───── Supplied data

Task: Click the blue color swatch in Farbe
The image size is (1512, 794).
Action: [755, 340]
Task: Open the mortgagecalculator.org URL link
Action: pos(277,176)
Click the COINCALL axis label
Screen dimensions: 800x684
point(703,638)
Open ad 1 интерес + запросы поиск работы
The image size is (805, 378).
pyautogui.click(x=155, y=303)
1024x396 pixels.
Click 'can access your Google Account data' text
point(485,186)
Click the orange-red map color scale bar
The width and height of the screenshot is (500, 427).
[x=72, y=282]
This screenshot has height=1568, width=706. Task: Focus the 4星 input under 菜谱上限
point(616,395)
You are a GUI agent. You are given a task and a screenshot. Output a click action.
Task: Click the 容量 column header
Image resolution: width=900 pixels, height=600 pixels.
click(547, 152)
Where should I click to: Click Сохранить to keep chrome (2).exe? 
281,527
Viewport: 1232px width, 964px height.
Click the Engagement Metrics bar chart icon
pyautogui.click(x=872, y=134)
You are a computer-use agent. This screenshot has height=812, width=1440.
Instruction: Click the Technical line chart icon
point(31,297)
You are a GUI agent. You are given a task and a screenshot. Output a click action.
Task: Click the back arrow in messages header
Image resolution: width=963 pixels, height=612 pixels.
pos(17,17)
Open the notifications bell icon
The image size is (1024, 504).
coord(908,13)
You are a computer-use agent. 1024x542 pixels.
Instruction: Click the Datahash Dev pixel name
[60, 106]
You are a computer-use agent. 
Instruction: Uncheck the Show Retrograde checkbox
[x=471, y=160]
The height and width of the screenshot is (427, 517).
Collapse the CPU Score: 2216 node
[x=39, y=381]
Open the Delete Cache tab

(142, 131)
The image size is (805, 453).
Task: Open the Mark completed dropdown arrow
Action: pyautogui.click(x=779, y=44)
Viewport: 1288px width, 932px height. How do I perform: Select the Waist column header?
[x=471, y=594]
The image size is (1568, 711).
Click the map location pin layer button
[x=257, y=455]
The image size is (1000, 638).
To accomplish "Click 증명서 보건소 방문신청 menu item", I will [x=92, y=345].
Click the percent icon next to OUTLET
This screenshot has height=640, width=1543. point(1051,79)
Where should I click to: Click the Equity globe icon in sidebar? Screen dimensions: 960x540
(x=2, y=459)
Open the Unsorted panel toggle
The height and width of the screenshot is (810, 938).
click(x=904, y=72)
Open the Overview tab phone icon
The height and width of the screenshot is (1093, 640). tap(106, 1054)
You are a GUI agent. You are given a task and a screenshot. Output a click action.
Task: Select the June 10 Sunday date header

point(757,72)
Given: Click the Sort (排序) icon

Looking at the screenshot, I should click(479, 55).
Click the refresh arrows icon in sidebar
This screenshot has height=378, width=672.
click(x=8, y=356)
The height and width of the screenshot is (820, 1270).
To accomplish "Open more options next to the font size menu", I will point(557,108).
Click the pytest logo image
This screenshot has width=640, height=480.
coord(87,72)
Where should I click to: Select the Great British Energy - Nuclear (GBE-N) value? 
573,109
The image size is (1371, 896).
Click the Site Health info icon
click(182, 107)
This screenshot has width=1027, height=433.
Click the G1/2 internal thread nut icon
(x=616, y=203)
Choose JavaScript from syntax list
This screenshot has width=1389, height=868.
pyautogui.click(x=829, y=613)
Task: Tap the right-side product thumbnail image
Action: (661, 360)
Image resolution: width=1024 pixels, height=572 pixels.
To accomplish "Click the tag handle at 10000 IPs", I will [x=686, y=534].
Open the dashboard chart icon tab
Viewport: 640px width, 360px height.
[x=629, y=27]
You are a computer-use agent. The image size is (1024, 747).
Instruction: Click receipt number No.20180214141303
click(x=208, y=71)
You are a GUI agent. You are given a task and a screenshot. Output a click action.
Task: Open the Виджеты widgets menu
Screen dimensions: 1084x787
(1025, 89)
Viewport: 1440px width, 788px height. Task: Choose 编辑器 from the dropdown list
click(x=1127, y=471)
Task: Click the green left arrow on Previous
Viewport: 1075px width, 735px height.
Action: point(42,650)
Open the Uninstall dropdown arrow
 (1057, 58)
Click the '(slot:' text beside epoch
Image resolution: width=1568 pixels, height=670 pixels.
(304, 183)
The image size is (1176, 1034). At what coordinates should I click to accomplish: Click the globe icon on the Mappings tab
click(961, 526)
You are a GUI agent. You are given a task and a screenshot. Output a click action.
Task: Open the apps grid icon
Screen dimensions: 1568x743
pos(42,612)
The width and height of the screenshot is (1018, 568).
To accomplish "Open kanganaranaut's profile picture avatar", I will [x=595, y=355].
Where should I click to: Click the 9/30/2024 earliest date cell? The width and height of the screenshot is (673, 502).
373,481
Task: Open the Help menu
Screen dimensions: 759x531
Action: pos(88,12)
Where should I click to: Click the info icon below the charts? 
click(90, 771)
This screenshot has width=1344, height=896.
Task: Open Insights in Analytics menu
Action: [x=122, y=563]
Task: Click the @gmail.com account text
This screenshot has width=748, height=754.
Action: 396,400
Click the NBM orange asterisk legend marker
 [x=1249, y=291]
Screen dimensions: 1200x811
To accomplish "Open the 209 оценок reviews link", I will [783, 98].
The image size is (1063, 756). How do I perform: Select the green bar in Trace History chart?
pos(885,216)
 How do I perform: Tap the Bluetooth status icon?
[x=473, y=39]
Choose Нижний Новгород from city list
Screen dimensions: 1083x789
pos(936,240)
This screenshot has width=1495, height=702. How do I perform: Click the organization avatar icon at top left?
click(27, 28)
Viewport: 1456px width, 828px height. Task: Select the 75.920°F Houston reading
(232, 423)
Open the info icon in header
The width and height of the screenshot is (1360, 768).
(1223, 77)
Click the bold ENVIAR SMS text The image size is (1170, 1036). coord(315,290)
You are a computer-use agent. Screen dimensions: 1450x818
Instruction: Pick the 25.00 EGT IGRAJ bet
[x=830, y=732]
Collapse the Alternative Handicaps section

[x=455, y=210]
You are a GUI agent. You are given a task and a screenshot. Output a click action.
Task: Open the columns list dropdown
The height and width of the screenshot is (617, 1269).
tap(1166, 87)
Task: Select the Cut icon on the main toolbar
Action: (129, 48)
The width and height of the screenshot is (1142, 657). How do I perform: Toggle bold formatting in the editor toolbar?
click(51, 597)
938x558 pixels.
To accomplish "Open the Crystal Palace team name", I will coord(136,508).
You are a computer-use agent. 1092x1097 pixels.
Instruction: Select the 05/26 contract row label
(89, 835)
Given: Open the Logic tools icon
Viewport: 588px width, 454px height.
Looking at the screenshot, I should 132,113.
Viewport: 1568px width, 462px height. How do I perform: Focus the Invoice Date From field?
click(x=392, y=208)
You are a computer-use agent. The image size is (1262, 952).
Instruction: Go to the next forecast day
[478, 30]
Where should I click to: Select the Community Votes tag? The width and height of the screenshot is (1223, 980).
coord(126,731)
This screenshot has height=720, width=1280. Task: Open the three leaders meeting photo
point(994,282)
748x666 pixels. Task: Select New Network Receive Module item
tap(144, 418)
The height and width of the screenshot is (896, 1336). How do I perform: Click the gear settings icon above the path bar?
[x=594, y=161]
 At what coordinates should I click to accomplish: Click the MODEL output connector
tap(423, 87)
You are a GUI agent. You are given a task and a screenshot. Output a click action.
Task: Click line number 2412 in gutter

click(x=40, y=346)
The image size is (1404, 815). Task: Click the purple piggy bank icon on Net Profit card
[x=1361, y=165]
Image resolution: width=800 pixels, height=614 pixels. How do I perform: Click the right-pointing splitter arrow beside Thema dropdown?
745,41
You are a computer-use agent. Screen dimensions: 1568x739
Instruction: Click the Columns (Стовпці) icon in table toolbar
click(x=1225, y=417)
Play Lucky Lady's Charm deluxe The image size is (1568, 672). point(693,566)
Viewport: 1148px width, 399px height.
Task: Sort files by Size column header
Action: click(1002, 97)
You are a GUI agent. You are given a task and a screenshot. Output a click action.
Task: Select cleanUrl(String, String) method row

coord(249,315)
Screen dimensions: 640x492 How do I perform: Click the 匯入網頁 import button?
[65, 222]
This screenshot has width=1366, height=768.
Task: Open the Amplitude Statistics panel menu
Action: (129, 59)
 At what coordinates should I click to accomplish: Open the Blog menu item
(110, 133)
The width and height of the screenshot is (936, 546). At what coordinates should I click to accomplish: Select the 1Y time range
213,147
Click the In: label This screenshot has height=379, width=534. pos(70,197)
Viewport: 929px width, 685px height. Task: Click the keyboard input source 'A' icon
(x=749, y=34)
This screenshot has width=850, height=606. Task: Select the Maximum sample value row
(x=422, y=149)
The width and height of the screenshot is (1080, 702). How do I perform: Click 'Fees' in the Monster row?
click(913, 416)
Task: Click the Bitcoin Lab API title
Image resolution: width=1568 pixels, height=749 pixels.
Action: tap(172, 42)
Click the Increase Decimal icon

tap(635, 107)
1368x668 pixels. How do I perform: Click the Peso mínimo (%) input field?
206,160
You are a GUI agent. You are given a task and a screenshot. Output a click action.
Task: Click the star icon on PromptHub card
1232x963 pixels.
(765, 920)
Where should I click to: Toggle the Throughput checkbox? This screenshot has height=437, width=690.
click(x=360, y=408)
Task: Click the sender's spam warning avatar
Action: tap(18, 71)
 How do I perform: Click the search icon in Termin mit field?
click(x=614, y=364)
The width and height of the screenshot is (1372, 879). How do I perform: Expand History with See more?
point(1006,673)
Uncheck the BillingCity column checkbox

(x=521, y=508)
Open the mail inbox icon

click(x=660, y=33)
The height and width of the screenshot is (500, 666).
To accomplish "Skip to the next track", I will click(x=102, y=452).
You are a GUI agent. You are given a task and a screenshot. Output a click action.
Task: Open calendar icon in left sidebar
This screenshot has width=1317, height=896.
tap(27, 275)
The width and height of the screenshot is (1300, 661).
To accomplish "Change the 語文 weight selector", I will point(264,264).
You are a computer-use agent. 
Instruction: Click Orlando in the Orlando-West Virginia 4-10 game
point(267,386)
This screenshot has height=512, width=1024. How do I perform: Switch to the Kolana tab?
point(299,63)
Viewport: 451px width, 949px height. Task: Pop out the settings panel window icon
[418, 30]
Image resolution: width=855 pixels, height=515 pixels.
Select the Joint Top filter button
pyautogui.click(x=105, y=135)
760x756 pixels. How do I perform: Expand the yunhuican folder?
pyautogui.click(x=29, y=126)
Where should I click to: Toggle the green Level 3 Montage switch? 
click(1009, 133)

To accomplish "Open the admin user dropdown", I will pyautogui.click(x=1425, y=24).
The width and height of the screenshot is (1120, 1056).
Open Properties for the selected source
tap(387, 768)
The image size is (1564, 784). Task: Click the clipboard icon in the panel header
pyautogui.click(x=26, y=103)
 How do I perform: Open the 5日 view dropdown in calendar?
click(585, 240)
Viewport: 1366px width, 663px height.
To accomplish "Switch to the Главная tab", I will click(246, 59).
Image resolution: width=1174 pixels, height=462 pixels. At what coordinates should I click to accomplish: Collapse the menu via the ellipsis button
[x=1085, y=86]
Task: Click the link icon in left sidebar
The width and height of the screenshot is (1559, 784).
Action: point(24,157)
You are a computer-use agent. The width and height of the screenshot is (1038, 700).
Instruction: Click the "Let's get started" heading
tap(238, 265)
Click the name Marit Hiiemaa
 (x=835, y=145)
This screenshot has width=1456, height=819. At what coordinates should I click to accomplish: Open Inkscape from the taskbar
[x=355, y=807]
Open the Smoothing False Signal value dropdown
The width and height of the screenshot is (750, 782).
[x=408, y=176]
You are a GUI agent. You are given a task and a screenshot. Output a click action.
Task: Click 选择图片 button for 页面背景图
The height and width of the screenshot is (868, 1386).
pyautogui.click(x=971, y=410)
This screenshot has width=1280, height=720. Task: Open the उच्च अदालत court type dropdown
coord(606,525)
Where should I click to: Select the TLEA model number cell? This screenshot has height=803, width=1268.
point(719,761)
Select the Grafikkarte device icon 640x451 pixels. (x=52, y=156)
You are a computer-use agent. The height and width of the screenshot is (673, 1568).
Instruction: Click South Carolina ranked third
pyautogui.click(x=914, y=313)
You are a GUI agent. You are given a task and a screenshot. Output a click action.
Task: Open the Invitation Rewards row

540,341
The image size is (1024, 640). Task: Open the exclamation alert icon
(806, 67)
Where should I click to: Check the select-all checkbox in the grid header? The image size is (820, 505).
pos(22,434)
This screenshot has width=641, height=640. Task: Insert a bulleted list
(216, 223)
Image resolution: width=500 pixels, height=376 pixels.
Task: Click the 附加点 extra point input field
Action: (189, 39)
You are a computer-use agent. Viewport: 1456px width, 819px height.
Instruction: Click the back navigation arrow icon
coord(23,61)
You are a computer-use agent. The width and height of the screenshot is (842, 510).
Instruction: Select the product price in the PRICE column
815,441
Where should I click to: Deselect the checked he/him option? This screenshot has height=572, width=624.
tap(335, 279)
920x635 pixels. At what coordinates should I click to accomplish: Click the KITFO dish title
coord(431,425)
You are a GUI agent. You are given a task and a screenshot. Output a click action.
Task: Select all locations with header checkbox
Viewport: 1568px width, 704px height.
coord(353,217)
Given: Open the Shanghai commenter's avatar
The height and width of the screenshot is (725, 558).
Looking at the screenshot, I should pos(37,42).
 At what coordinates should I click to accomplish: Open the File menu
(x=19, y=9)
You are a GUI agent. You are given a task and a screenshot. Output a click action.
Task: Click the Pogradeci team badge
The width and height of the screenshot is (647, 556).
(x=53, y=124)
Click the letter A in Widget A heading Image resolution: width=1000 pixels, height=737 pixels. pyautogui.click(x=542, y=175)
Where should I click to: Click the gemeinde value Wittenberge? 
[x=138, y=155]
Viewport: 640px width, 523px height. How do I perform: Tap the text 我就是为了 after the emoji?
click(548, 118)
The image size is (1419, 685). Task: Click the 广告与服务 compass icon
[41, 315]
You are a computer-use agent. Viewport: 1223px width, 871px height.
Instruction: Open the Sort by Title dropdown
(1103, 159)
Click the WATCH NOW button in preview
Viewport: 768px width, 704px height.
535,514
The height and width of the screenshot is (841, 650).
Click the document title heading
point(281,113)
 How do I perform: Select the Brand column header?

──────────

→ Your goal:
Starting at the line above that holds "Task: Click the link icon in left sidebar" and ending at the line that holds "You are a computer-use agent. The height", transcribe each line exactly and include no other lines.

→ Response to this task:
Task: Click the link icon in left sidebar
The width and height of the screenshot is (1559, 784).
Action: point(24,157)
You are a computer-use agent. The width and height of the screenshot is (1038, 700).
Instruction: Click the "Let's get started" heading
tap(238, 265)
Click the name Marit Hiiemaa
 (x=835, y=145)
This screenshot has width=1456, height=819. At what coordinates should I click to accomplish: Open Inkscape from the taskbar
[x=355, y=807]
Open the Smoothing False Signal value dropdown
The width and height of the screenshot is (750, 782).
[x=408, y=176]
You are a GUI agent. You are given a task and a screenshot. Output a click action.
Task: Click 选择图片 button for 页面背景图
The height and width of the screenshot is (868, 1386).
pyautogui.click(x=971, y=410)
This screenshot has width=1280, height=720. Task: Open the उच्च अदालत court type dropdown
coord(606,525)
Where should I click to: Select the TLEA model number cell? This screenshot has height=803, width=1268.
point(719,761)
Select the Grafikkarte device icon 640x451 pixels. (x=52, y=156)
You are a computer-use agent. The height and width of the screenshot is (673, 1568).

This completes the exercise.